(Items from a data source)
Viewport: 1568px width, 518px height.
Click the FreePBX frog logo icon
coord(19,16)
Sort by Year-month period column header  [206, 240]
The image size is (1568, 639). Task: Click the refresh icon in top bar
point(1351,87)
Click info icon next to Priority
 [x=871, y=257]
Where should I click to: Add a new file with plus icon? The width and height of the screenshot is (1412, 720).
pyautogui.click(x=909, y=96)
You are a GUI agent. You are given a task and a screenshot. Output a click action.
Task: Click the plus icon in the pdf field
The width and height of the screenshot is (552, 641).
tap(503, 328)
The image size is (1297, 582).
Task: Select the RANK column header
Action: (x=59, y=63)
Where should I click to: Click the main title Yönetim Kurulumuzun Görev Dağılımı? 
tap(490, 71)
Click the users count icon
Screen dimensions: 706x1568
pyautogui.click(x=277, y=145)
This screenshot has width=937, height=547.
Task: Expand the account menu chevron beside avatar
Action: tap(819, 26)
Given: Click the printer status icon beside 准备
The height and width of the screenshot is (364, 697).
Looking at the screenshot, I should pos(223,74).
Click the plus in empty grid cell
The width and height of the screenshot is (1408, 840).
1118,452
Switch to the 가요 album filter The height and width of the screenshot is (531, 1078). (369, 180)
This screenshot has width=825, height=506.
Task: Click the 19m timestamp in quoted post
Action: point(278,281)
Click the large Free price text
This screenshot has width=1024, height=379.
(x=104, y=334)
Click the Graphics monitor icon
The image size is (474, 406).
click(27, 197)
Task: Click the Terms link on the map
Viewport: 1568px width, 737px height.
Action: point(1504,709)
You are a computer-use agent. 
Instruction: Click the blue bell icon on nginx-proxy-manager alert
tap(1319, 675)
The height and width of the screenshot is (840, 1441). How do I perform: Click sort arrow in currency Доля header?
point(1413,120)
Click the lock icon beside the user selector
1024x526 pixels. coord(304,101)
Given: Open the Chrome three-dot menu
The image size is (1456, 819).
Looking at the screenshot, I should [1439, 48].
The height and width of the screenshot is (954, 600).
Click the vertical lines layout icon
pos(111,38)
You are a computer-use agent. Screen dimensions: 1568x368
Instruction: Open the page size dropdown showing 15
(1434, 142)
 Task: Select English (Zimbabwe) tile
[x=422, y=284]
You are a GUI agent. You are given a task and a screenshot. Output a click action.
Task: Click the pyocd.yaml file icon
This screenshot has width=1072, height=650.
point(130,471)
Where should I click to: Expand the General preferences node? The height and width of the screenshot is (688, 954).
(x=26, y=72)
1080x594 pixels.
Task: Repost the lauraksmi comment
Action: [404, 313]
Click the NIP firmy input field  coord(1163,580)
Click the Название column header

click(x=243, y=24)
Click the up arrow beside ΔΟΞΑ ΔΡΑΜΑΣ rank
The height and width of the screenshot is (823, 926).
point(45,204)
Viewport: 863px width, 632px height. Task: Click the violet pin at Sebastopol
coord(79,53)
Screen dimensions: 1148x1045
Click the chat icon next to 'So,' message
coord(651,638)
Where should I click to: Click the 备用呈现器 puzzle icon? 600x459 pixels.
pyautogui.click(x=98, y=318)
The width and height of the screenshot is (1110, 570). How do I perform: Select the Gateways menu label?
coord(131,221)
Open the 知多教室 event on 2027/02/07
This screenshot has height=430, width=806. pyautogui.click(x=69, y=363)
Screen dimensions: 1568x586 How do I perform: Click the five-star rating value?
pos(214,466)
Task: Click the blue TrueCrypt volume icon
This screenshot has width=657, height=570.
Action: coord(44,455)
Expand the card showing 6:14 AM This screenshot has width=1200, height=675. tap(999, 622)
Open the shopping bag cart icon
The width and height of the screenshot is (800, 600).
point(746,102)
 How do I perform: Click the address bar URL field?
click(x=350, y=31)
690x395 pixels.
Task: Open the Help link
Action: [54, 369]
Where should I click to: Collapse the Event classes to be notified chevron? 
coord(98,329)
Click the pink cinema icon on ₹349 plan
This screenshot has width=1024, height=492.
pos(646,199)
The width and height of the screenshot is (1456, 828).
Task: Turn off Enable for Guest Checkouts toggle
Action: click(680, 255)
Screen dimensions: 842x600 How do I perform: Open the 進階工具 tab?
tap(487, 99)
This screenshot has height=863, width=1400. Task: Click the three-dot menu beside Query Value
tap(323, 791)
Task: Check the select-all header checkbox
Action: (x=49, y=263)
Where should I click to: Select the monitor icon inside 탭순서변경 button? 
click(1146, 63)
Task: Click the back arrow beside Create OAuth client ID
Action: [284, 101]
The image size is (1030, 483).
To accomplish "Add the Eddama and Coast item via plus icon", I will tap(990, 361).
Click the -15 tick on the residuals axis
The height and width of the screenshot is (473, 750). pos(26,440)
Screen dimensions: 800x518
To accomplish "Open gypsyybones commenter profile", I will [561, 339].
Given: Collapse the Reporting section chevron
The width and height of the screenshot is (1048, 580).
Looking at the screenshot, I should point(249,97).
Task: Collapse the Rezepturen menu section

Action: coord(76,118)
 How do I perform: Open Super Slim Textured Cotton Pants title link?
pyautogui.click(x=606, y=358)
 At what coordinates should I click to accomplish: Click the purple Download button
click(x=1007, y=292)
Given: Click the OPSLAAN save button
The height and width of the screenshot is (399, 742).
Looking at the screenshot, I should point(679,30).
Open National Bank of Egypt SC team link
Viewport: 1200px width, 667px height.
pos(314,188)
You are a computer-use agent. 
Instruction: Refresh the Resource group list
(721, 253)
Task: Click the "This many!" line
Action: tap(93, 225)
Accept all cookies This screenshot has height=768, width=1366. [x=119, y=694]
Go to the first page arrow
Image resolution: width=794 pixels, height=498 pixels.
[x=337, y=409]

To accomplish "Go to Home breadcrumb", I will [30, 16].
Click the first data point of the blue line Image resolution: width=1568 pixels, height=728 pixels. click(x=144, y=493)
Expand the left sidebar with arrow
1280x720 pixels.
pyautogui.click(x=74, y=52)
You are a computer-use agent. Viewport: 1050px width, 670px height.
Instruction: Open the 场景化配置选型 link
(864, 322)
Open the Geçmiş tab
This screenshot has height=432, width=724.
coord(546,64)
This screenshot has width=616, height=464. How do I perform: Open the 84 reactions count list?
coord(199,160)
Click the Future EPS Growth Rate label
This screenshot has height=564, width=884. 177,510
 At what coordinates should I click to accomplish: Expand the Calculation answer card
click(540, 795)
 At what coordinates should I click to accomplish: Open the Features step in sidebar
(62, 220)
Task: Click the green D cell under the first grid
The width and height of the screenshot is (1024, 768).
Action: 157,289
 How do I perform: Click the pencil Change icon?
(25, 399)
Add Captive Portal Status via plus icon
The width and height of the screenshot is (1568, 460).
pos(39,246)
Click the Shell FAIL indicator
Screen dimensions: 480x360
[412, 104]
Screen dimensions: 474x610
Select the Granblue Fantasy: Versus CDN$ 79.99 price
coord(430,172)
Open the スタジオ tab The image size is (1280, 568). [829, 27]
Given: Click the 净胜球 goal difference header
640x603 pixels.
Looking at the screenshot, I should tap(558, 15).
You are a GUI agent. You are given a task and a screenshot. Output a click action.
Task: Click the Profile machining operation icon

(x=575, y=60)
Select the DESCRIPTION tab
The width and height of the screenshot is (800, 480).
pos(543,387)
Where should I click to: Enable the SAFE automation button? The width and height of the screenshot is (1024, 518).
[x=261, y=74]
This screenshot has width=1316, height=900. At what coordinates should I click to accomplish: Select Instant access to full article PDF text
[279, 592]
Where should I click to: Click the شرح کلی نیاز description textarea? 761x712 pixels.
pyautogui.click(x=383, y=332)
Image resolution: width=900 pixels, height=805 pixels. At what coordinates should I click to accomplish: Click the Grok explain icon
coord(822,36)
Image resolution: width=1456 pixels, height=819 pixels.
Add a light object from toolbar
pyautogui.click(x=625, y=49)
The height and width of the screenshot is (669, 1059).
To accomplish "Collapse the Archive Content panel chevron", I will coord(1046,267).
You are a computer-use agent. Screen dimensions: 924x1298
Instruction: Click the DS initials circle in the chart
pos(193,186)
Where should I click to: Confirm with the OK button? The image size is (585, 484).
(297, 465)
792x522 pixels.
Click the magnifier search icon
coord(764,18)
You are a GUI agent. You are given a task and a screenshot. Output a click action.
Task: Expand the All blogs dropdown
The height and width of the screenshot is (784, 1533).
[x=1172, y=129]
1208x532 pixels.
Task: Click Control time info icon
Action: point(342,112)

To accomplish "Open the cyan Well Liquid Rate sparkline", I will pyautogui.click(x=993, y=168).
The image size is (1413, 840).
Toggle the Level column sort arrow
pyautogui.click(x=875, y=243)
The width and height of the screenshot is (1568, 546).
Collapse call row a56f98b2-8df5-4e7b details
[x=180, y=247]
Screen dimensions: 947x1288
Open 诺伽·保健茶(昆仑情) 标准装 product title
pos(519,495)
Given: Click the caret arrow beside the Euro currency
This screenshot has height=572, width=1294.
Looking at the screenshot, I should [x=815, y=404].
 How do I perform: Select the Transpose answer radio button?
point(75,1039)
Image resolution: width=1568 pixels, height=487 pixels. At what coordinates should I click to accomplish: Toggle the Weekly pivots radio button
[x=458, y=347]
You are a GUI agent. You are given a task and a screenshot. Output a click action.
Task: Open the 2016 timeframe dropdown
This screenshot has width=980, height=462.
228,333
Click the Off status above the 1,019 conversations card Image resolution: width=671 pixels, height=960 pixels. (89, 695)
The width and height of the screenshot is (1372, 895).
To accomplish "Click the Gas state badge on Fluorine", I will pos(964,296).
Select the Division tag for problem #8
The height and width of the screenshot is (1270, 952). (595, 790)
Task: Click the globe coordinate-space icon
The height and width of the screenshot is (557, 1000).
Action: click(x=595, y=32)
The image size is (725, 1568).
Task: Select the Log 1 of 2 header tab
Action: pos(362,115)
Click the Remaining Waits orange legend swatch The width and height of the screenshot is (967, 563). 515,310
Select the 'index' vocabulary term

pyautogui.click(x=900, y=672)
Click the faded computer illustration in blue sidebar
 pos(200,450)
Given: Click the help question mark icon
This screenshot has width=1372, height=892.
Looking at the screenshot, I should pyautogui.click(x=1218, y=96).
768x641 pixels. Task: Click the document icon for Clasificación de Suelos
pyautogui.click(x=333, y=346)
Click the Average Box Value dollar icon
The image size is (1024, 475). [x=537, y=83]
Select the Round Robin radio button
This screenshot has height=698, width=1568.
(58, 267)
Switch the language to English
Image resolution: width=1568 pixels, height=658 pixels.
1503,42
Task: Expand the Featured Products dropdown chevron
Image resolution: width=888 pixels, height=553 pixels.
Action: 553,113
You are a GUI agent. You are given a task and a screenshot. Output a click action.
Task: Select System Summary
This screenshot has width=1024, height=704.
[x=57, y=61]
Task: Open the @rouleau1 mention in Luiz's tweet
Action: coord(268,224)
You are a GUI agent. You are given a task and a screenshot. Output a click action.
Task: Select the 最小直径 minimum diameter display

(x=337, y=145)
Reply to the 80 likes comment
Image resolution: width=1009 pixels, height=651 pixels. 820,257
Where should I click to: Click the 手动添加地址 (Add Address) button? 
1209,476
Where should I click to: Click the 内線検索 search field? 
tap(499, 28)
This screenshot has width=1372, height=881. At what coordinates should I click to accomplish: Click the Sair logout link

**HOW TO COMPLETE THIS TASK:** Where a line of the records has the string "will", return that line.

**EXERCISE SOLUTION:**
To accomplish "Add the Eddama and Coast item via plus icon", I will tap(990, 361).
To accomplish "Open gypsyybones commenter profile", I will [561, 339].
To accomplish "Go to Home breadcrumb", I will [30, 16].
To accomplish "Collapse the Archive Content panel chevron", I will coord(1046,267).
To accomplish "Open the cyan Well Liquid Rate sparkline", I will pyautogui.click(x=993, y=168).
To accomplish "Click the Gas state badge on Fluorine", I will pos(964,296).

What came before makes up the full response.